Plan of Distribution
 

     See "How the Fund is Managed--Distributor" in the Prospectus.
 

     Under the Fund's Plan of Distribution and the Distribution Agreement with
PMFD, the Fund pays PMFD, as distributor, a distribution fee of up to 0.125% of
the average daily net assets of the Fund, computed daily and payable monthly, to
reimburse PMFD for distribution expenses.

 
     For the fiscal year ended December 31, 1994, PMFD incurred distribution
expenses in the aggregate of $8,839,226, all of which was recovered through the
distribution fee paid by the Fund.



     It is estimated that of this amount, 0.8% ($68,030) was spent on printing
and mailing of prospectuses to other than current shareholders and 99.2%
($8,771,196) on the aggregate of (i) account servicing fee credits to Prudential
Securities branch offices for payments of account servicing fees to account
executives (85.3% or 7,542,382) and (ii) an allocation of overhead and other
branch office distribution-related expenses (13.9% or 1,228,814). The term
"overhead and other branch office distribution-related expenses" represents
(a) the expenses of operating branch offices of Prudential Securities and Pruco
Securities Corporation (Prusec), affiliated broker-dealers, in connection with
the sale of Fund shares, including lease costs, the salaries and employee
benefits of operations and sales support personnel, utility costs,
communications costs and the costs of stationery and supplies, (b) the costs of
client sales seminars, (c) travel expenses of mutual fund sales coordinators to
promote the sale of Fund shares and (d) other incidental expenses relating to
branch promotion of Fund sales. No interest or carrying charges are included as
part of the Fund's distribution expenses.

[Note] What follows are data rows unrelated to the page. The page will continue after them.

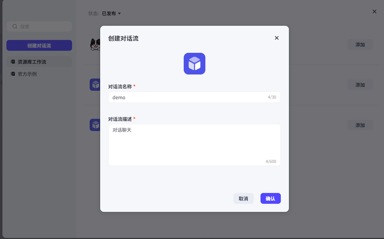
Task: Click the icon beside 官方示例
Action: point(13,74)
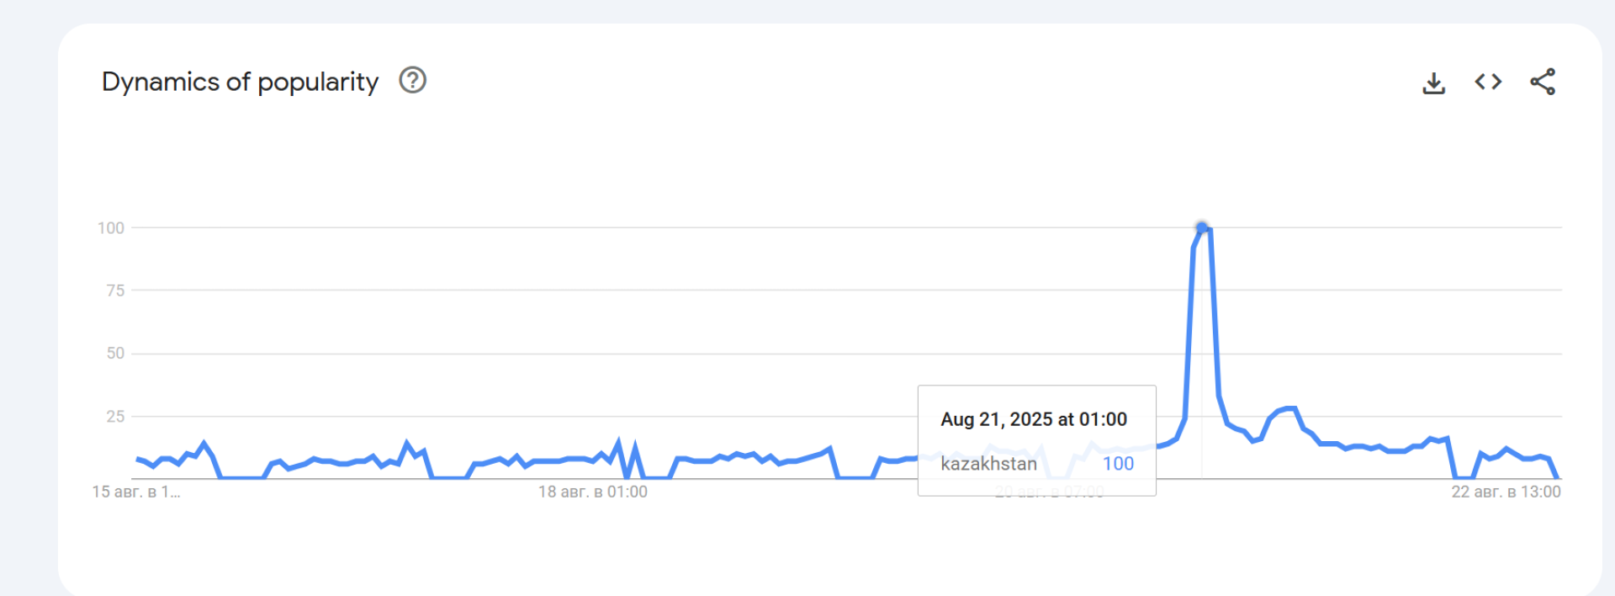Click the share icon
1615x596 pixels.
[x=1543, y=82]
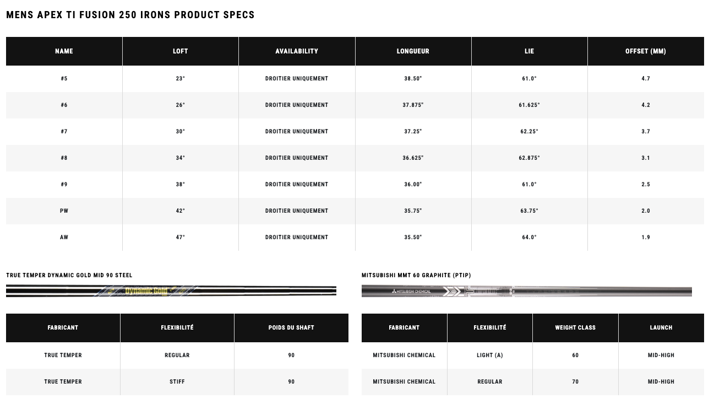This screenshot has width=714, height=404.
Task: Click the AW row name cell
Action: tap(64, 238)
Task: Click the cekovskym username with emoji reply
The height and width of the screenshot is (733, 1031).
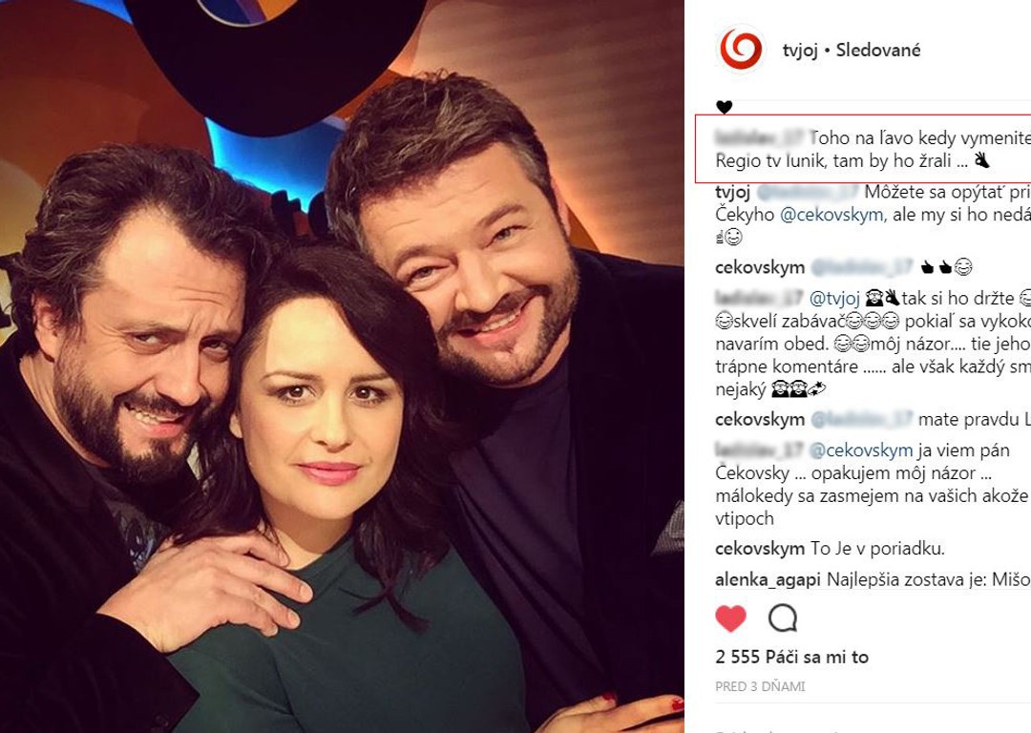Action: click(760, 267)
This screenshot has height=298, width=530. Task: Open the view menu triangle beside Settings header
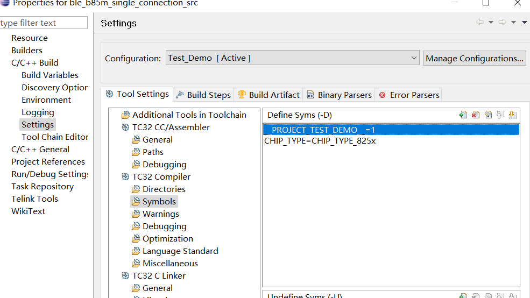[525, 23]
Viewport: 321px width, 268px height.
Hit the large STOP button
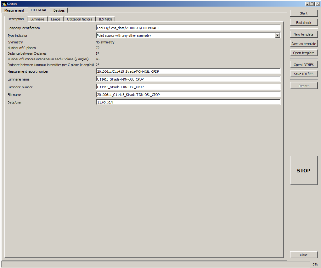click(x=303, y=171)
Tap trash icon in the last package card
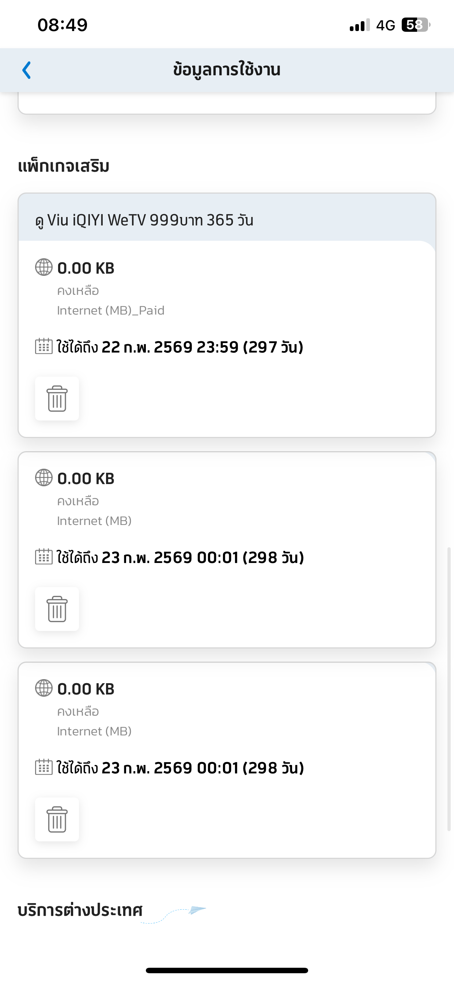Screen dimensions: 454x982 coord(57,819)
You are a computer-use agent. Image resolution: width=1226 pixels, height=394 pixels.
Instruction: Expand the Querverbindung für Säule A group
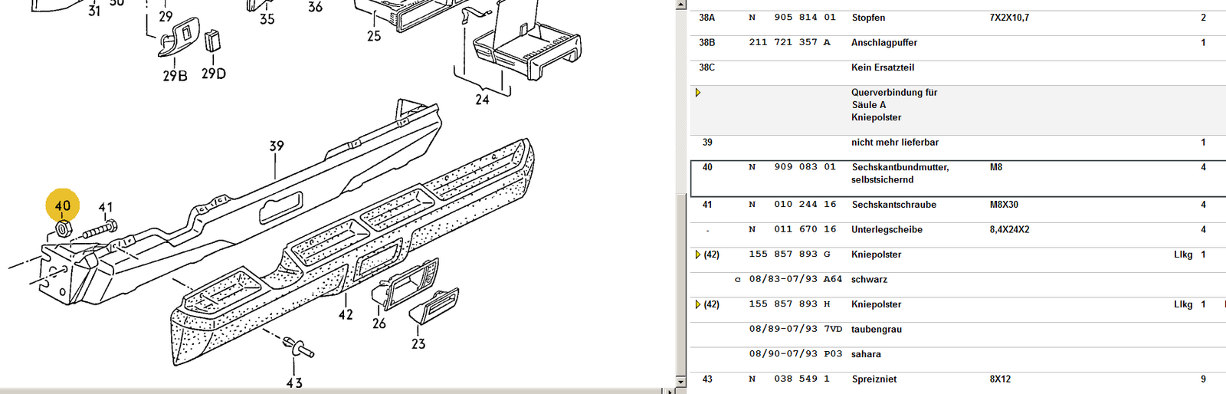tap(698, 93)
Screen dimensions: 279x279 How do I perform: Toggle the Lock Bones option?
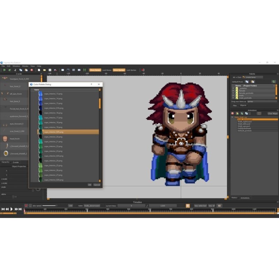pos(107,70)
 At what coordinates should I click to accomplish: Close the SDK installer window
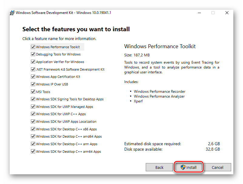point(227,13)
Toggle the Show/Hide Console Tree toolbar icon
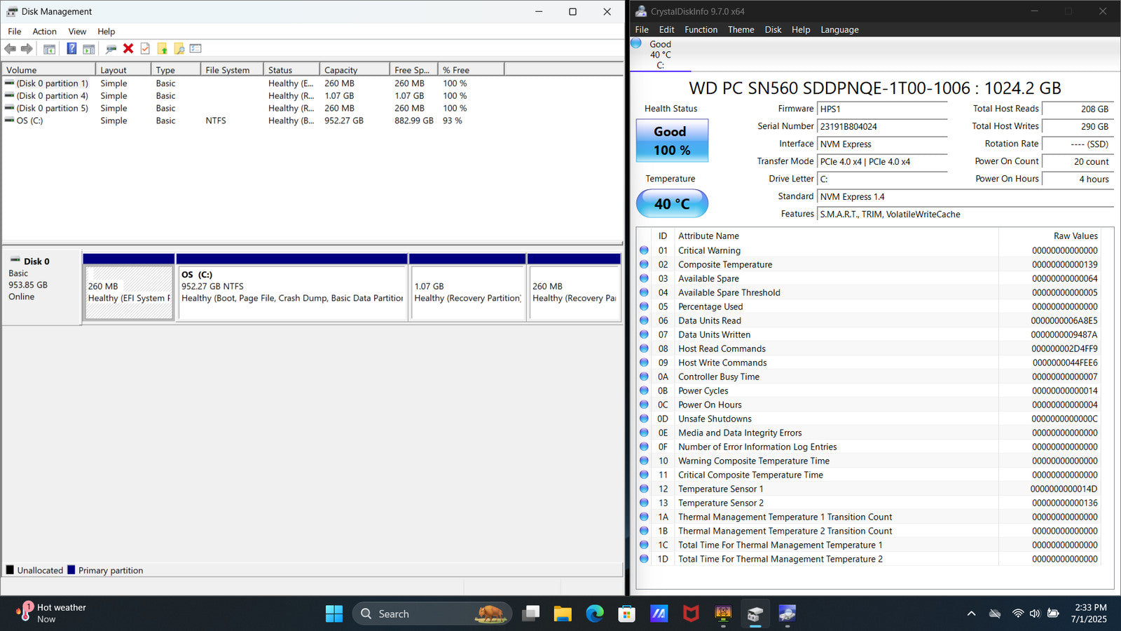Viewport: 1121px width, 631px height. 49,48
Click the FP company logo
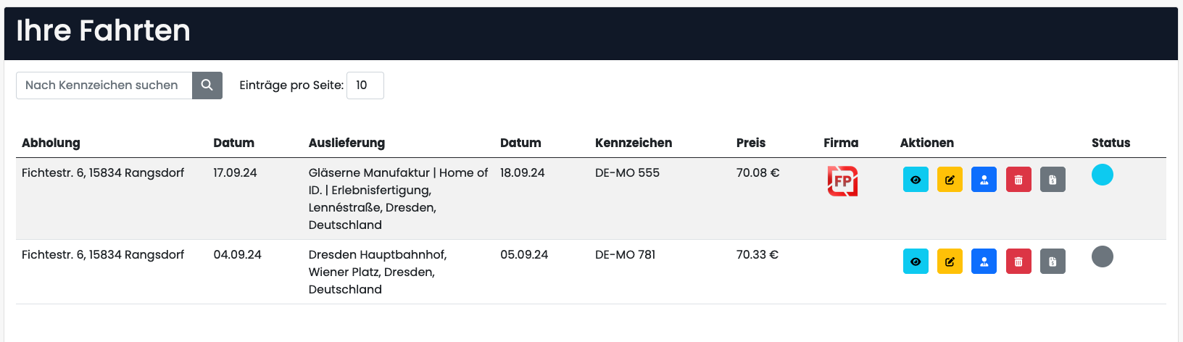Screen dimensions: 1183x342 tap(842, 181)
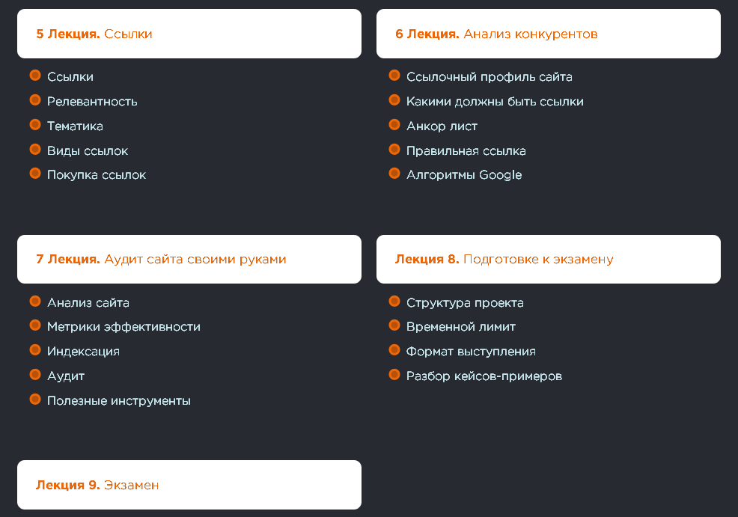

     Pursuant to Rule 12b-1 under the Investment Company Act, the Plan of
Distribution was last approved by the Board of Directors, including a majority
of the Directors who are not interested persons of the Fund and who have no
direct or indirect financial interest in the operation of the Plan or in any
agreement related to the Plan, cast in person at a meeting called for the
purpose of voting on the Plan, on May 11, 1994. The Plan of Distribution was
approved by a majority of the Fund's outstanding voting securities on April 27,
1988.



     The Plan continues in effect from year to year, provided that each such
continuance is approved at least annually by a vote of the Board of Directors,
including a majority of the Directors who are not interested persons of the Fund
and who have no direct or indirect financial interest in the operation of the
Plan or in any agreement related to the Plan (the Rule 12b-1 Directors) cast in
person at a meeting called for the purpose of voting on such continuance. The
Plan may be terminated at any time, without penalty, by the vote of a majority
of
                                      B-9


<PAGE>

the Rule 12b-1 Directors or by the vote of the holders of a majority of the
outstanding voting securities of the Fund on not more than 30 days' written
notice to any other party to the Plan. The Plan may not be amended to increase
materially the amounts to be spent by the Fund thereunder without shareholder
approval, and all material amendments are required to be approved by the Board
of Directors in the manner described above. The Plan will automatically
terminate in the event of its assignment.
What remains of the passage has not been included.